"Rheinbach liest"

Hobbyautoren stellen ihre Werke vor

RHEINBACH. Noch immer verfolgen Berenike die grässlichen Geräusche des Unfalls. Und die 17-Jährige ist entschlossen, ihrem Vater und ihrer Schwester in den Tod zu folgen, wie ihr abgeklemmtes linkes Bein es schon getan hat. Als Heidi Möhker aus ihrem beeindruckenden Jugendbuchmanuskript las, herrschte gebannte Stille unter den mehr als 50 Gästen in der Buchhandlung Kayser. Die Autorin las als eins von insgesamt elf Talenten im Rahmen der "TextProbe" auf "Lothar Tolksdorfs talentierter Literaturbühne".
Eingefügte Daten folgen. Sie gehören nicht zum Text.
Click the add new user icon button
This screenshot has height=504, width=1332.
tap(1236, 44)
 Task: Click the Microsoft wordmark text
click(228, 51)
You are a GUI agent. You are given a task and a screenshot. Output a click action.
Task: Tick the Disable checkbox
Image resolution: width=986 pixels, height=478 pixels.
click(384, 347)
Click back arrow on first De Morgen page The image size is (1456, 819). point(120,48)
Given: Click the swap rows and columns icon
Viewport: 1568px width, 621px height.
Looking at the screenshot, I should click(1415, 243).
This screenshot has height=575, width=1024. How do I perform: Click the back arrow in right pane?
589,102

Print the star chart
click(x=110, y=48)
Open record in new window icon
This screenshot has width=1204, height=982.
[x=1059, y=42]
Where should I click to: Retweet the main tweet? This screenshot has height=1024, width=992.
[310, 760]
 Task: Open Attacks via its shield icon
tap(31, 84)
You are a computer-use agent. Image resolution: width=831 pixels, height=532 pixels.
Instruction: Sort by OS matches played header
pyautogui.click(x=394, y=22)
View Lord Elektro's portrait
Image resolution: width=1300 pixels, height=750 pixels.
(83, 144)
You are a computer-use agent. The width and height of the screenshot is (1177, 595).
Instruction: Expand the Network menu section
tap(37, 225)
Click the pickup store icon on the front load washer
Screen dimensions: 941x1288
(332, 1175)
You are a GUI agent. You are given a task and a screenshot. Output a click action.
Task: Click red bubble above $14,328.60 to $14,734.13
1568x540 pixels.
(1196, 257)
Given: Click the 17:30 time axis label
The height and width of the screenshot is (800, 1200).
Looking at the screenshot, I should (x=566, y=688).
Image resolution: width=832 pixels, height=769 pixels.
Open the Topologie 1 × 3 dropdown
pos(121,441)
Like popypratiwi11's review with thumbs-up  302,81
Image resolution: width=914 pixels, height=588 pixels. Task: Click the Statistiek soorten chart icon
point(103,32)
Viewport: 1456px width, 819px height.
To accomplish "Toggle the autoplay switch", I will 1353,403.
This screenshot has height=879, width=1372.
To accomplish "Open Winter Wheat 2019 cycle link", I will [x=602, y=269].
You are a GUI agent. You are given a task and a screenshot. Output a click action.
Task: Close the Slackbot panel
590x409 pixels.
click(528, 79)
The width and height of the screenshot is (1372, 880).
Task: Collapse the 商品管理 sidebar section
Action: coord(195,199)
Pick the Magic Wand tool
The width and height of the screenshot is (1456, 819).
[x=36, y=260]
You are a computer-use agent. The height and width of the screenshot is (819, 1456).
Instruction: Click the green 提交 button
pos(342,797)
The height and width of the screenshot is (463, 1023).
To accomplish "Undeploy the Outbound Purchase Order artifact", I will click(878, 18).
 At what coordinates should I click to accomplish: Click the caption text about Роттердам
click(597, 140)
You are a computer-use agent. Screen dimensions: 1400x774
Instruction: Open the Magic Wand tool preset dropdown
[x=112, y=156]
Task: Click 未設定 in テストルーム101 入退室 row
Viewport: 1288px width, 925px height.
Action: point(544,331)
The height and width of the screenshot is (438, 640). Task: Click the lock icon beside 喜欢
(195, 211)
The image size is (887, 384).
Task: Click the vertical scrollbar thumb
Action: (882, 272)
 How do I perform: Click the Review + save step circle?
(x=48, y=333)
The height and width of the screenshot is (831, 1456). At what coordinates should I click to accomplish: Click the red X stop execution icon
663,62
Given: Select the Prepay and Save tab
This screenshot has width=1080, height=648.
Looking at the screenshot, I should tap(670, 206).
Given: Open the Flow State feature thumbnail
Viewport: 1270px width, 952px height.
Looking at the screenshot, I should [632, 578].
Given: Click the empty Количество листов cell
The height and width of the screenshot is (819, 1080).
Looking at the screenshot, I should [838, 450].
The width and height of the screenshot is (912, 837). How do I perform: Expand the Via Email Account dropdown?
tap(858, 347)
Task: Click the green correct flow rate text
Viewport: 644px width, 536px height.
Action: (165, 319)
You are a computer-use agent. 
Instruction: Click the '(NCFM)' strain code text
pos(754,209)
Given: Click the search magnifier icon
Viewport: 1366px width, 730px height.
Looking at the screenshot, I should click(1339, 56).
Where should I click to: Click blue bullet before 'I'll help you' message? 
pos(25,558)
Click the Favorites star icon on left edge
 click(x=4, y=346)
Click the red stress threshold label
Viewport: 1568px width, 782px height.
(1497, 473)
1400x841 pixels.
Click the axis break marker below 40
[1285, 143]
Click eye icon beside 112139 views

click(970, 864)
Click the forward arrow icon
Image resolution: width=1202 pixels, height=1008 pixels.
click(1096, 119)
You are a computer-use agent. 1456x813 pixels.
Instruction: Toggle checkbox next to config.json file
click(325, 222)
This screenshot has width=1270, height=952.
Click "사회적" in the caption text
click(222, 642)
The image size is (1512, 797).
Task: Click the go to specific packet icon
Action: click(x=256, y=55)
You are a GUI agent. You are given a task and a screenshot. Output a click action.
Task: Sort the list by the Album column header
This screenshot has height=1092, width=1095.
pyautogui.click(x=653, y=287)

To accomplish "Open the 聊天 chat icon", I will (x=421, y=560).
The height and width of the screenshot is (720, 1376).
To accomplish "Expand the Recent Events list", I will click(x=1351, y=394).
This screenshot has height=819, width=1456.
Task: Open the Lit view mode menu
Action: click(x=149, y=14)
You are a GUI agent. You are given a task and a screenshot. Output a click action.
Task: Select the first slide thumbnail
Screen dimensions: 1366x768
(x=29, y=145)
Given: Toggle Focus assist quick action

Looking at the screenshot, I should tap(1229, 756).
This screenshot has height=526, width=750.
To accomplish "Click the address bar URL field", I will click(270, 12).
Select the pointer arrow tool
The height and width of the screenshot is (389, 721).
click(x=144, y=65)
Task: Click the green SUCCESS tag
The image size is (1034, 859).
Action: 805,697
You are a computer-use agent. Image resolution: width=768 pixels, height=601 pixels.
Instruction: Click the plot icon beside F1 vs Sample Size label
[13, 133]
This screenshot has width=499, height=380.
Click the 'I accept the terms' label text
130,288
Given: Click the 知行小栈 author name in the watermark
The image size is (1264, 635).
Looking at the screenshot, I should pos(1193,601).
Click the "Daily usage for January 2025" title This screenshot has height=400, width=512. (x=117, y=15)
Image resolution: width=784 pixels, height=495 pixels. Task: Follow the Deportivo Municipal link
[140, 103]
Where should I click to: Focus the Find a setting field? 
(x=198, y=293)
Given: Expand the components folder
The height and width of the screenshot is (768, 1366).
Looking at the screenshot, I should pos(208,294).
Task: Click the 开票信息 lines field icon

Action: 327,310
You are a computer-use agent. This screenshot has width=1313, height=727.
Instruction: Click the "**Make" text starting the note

Zum fünften Mal hatte der Verein "Rheinbach liest" in Kooperation mit der Öffentlichen Bücherei Sankt Martin und der Buchhandlung Kayser ambitionierte Hobbyautoren aus Rheinbach und Umgebung zu der Plattform geladen. Und die zogen ihr Publikum mit ganz unterschiedlichen Genres von der Alltagssatire über die Krimi-Kurzgeschichte bis zum Fantasy-Roman in ihren Bann.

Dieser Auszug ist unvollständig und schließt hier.